Print the records exactly as they are written.

(Dataset entries)
* * *
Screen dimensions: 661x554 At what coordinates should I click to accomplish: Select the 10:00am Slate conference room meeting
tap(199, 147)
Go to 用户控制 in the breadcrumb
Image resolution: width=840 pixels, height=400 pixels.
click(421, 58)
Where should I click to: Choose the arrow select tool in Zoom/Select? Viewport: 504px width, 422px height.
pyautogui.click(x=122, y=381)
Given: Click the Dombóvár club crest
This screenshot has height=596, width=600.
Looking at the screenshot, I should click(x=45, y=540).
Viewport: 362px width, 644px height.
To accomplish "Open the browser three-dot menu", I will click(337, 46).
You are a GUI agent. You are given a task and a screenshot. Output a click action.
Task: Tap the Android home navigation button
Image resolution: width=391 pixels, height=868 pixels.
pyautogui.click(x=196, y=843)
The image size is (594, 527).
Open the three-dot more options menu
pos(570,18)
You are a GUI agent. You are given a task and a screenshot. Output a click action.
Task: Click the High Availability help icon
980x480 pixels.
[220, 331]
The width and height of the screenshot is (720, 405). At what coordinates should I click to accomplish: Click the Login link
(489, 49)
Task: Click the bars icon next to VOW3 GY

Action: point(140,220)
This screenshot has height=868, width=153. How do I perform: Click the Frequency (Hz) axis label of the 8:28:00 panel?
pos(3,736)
* * *
→ SOLUTION:
Screen dimensions: 661x554 At what coordinates should I click to accomplish: Select the 10:00am Slate conference room meeting
tap(199, 147)
Go to 用户控制 in the breadcrumb
Image resolution: width=840 pixels, height=400 pixels.
click(421, 58)
Where should I click to: Choose the arrow select tool in Zoom/Select? Viewport: 504px width, 422px height.
pyautogui.click(x=122, y=381)
Given: Click the Dombóvár club crest
This screenshot has height=596, width=600.
Looking at the screenshot, I should click(x=45, y=540).
Viewport: 362px width, 644px height.
To accomplish "Open the browser three-dot menu", I will click(337, 46).
You are a GUI agent. You are given a task and a screenshot. Output a click action.
Task: Tap the Android home navigation button
Image resolution: width=391 pixels, height=868 pixels.
pyautogui.click(x=196, y=843)
The image size is (594, 527).
Open the three-dot more options menu
pos(570,18)
You are a GUI agent. You are given a task and a screenshot. Output a click action.
Task: Click the High Availability help icon
980x480 pixels.
[220, 331]
The width and height of the screenshot is (720, 405). At what coordinates should I click to accomplish: Click the Login link
(489, 49)
Task: Click the bars icon next to VOW3 GY

Action: point(140,220)
This screenshot has height=868, width=153. How do I perform: Click the Frequency (Hz) axis label of the 8:28:00 panel?
pos(3,736)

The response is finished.